### [EXERCISE REQUIREMENTS]
Rename "GUI agent" to "interface agent" throughout the stretch from the start of the items through the line containing "Action: tap(91, 89)". Reproduce those lines with nothing else altered.

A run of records
-------------------------
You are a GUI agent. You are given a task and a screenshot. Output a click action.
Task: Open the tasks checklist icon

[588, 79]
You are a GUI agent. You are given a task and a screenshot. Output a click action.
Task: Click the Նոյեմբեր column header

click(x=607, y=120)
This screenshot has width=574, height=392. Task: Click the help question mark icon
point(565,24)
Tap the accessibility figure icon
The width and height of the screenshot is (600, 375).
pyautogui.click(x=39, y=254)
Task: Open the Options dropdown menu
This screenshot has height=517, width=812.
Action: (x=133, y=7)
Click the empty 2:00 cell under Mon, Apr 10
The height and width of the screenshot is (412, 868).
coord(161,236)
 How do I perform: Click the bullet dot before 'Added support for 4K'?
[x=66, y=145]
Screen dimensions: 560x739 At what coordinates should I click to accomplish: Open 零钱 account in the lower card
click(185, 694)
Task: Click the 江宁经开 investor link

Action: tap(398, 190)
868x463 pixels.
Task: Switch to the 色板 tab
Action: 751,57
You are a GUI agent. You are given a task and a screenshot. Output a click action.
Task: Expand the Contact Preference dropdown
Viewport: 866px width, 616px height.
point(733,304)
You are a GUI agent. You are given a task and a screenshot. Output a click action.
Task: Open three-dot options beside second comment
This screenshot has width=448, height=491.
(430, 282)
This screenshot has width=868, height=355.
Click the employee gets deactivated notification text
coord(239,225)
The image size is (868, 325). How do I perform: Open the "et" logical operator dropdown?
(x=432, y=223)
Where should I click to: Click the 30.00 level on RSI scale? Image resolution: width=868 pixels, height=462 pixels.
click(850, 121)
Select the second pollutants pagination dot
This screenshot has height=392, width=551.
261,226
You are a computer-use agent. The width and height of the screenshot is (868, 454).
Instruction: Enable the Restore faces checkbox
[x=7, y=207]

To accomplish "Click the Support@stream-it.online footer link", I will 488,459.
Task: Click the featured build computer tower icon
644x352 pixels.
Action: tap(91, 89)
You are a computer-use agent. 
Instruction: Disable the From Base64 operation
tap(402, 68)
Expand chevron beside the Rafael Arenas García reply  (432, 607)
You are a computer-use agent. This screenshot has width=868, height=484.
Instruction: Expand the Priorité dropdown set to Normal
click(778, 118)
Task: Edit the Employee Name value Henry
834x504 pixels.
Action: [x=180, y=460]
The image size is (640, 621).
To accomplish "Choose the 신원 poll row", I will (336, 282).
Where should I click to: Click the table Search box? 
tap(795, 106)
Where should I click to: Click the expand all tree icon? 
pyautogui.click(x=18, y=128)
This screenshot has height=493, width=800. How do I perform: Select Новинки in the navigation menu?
-------------------------
### [ANSWER TO THE EXERCISE]
You are a interface agent. You are given a task and a screenshot. Output a click action.
Task: Open the tasks checklist icon

[588, 79]
You are a interface agent. You are given a task and a screenshot. Output a click action.
Task: Click the Նոյեմբեր column header

click(x=607, y=120)
This screenshot has width=574, height=392. Task: Click the help question mark icon
point(565,24)
Tap the accessibility figure icon
The width and height of the screenshot is (600, 375).
pyautogui.click(x=39, y=254)
Task: Open the Options dropdown menu
This screenshot has height=517, width=812.
Action: (x=133, y=7)
Click the empty 2:00 cell under Mon, Apr 10
The height and width of the screenshot is (412, 868).
coord(161,236)
 How do I perform: Click the bullet dot before 'Added support for 4K'?
[x=66, y=145]
Screen dimensions: 560x739 At what coordinates should I click to accomplish: Open 零钱 account in the lower card
click(185, 694)
Task: Click the 江宁经开 investor link

Action: tap(398, 190)
868x463 pixels.
Task: Switch to the 色板 tab
Action: 751,57
You are a interface agent. You are given a task and a screenshot. Output a click action.
Task: Expand the Contact Preference dropdown
Viewport: 866px width, 616px height.
point(733,304)
You are a interface agent. You are given a task and a screenshot. Output a click action.
Task: Open three-dot options beside second comment
This screenshot has width=448, height=491.
(430, 282)
This screenshot has width=868, height=355.
Click the employee gets deactivated notification text
coord(239,225)
The image size is (868, 325). How do I perform: Open the "et" logical operator dropdown?
(x=432, y=223)
Where should I click to: Click the 30.00 level on RSI scale? Image resolution: width=868 pixels, height=462 pixels.
click(850, 121)
Select the second pollutants pagination dot
This screenshot has height=392, width=551.
261,226
You are a computer-use agent. The width and height of the screenshot is (868, 454).
Instruction: Enable the Restore faces checkbox
[x=7, y=207]

To accomplish "Click the Support@stream-it.online footer link", I will 488,459.
Task: Click the featured build computer tower icon
644x352 pixels.
Action: tap(91, 89)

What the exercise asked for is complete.